[TASK INPUT]

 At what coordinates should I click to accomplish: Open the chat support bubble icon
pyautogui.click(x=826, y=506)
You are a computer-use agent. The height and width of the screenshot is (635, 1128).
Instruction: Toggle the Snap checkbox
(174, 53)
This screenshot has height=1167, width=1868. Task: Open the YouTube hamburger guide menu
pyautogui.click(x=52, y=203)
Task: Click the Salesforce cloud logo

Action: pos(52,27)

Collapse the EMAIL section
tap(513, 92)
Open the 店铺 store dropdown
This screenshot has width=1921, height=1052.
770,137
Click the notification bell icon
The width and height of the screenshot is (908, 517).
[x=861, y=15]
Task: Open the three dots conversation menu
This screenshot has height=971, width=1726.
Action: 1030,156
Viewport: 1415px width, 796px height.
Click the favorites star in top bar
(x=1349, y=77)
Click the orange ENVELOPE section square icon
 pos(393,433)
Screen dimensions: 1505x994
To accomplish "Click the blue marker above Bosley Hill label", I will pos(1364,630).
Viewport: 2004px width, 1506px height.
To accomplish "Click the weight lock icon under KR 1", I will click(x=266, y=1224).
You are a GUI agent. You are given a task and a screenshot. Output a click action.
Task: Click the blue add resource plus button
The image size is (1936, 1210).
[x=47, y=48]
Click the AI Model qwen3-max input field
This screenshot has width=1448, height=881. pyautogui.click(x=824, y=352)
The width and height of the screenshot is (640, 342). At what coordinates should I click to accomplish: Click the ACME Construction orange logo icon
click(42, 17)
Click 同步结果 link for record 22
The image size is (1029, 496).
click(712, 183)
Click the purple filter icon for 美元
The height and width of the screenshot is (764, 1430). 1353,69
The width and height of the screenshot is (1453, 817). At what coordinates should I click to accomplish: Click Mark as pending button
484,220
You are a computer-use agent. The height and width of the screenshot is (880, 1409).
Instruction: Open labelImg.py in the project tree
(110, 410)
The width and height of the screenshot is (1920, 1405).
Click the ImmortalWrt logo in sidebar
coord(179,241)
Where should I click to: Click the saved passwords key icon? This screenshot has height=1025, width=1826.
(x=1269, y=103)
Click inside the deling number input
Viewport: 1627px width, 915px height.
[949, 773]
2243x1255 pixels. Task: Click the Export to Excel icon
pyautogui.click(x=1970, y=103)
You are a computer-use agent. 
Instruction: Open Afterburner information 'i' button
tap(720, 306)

[/TASK INPUT]

TASK PROMPT => The answer must be a word-for-word reproduction of every record above.

RESPONSE BOX =>
 At what coordinates should I click to accomplish: Open the chat support bubble icon
pyautogui.click(x=826, y=506)
You are a computer-use agent. The height and width of the screenshot is (635, 1128).
Instruction: Toggle the Snap checkbox
(174, 53)
This screenshot has height=1167, width=1868. Task: Open the YouTube hamburger guide menu
pyautogui.click(x=52, y=203)
Task: Click the Salesforce cloud logo

Action: pos(52,27)

Collapse the EMAIL section
tap(513, 92)
Open the 店铺 store dropdown
This screenshot has width=1921, height=1052.
770,137
Click the notification bell icon
The width and height of the screenshot is (908, 517).
[x=861, y=15]
Task: Open the three dots conversation menu
This screenshot has height=971, width=1726.
Action: 1030,156
Viewport: 1415px width, 796px height.
Click the favorites star in top bar
(x=1349, y=77)
Click the orange ENVELOPE section square icon
 pos(393,433)
Screen dimensions: 1505x994
To accomplish "Click the blue marker above Bosley Hill label", I will pos(1364,630).
Viewport: 2004px width, 1506px height.
To accomplish "Click the weight lock icon under KR 1", I will click(x=266, y=1224).
You are a GUI agent. You are given a task and a screenshot. Output a click action.
Task: Click the blue add resource plus button
The image size is (1936, 1210).
[x=47, y=48]
Click the AI Model qwen3-max input field
This screenshot has width=1448, height=881. pyautogui.click(x=824, y=352)
The width and height of the screenshot is (640, 342). At what coordinates should I click to accomplish: Click the ACME Construction orange logo icon
click(42, 17)
Click 同步结果 link for record 22
The image size is (1029, 496).
click(712, 183)
Click the purple filter icon for 美元
The height and width of the screenshot is (764, 1430). 1353,69
The width and height of the screenshot is (1453, 817). At what coordinates should I click to accomplish: Click Mark as pending button
484,220
You are a computer-use agent. The height and width of the screenshot is (880, 1409).
Instruction: Open labelImg.py in the project tree
(110, 410)
The width and height of the screenshot is (1920, 1405).
Click the ImmortalWrt logo in sidebar
coord(179,241)
Where should I click to: Click the saved passwords key icon? This screenshot has height=1025, width=1826.
(x=1269, y=103)
Click inside the deling number input
Viewport: 1627px width, 915px height.
[949, 773]
2243x1255 pixels. Task: Click the Export to Excel icon
pyautogui.click(x=1970, y=103)
You are a computer-use agent. 
Instruction: Open Afterburner information 'i' button
tap(720, 306)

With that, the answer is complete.